Throughout the earlier years, “we never knew from one month to the next whether we would still be there,” she says. “It’s hard to imagine now how controversial the idea was.” Occasional needs for improved technologies or other breakthroughs added to the uncertainty: “Along the way there were periods when everybody was tearing their hair out, saying, ‘We’re not going to make it, this isn’t working.’”
Over the years, other job opportunities arose, but Jordan, now 65, only briefly considered them. “After being in the hotseat in the genome, everything else seems pretty mild,” she explains.
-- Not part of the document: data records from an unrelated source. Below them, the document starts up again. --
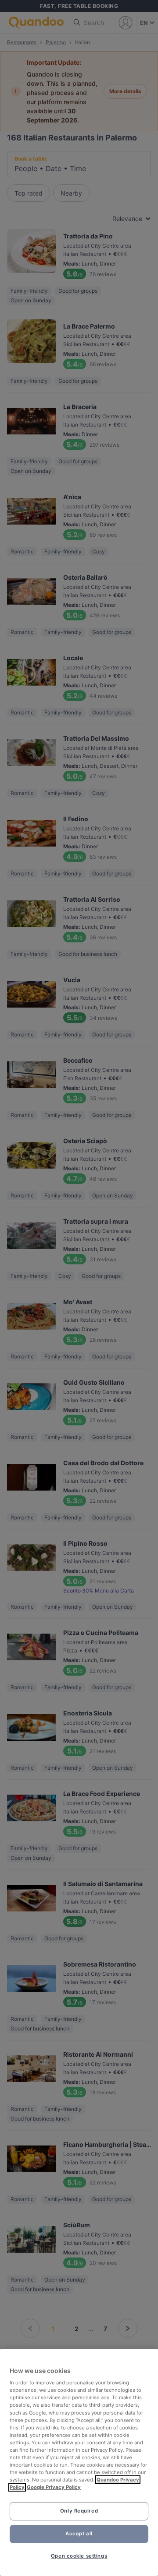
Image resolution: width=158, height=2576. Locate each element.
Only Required (79, 2511)
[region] (79, 2462)
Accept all (79, 2533)
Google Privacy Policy (54, 2487)
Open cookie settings (79, 2556)
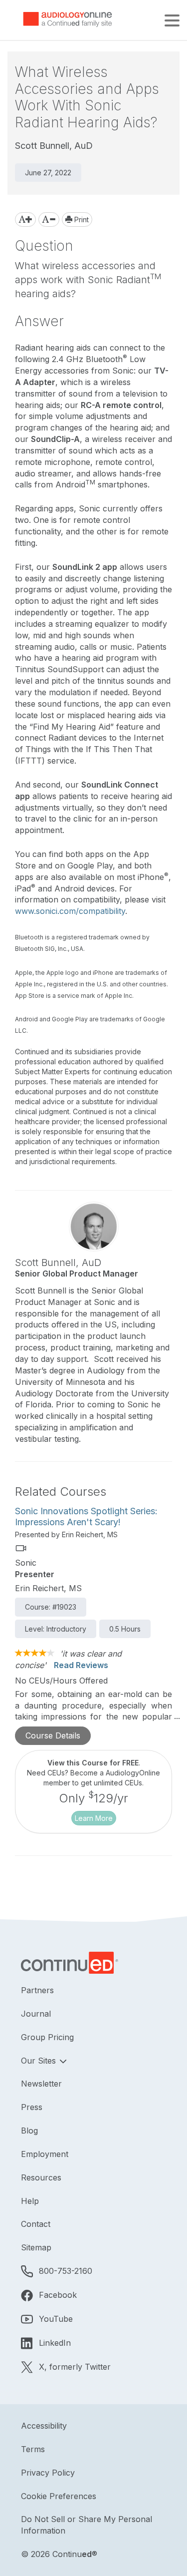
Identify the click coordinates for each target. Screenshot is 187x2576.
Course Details (52, 1735)
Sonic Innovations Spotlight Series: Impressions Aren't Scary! (86, 1516)
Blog (29, 2131)
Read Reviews (81, 1665)
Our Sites (39, 2061)
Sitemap (36, 2247)
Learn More (94, 1818)
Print (80, 219)
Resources (41, 2177)
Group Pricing (47, 2037)
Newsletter (41, 2084)
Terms (33, 2449)
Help (30, 2201)
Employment (44, 2154)
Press (31, 2107)
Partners (37, 1990)
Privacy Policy (48, 2473)
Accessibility (44, 2426)
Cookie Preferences (58, 2496)
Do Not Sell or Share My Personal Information (86, 2525)
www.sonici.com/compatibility (70, 911)
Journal (36, 2014)
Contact (35, 2224)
In her last weeks at the institute, Jordan was hard at work on the latest NHGRI initiatives, including the coming hap map project. Another task was establishing a plan to ensure the institute’s importance after the human genome is finished — that plan is due out in the fall, she says. One solution comes with NHGRI’s announcement of priorities for the sequencing of more organisms. Jordan dispels the idea that this signifies a shift away from the “human” component of the institute’s charter: “It’s clearly going to put a greater emphasis on applying the knowledge we’ve gained to human health,” she says. “The purpose of sequencing these additional organisms is to understand the human sequence and how it works.”
As for her own future plans, Jordan is all set to work part-time at the Foundation for the National Institutes of Health, a Maryland-based corporation that facilitates partnerships between NIH and outside parties. The foundation has been responsible, for instance, for “bringing in funds from pharmaceutical companies to help expedite sequencing of the mouse,” she says. “These kinds of partnerships are really taking off.”
Jordan, who was born in Germany and spent years in England, got her start in molecular biology research working on bacterial viruses. Deciding that she didn’t want to pursue a research career, she responded to an ad in Science for the now-defunct NIH grants associate program, which took researchers and put them in management or administration positions for a year “to convert them into people who could work in the NIH extramural program.”
Though her foundation job will allow her to keep an eye on the NIH, Jordan says she’ll miss being an insider. “It’s a wonderful perspective [at NIH],” she says. “You really feel like you have information before it gets published.”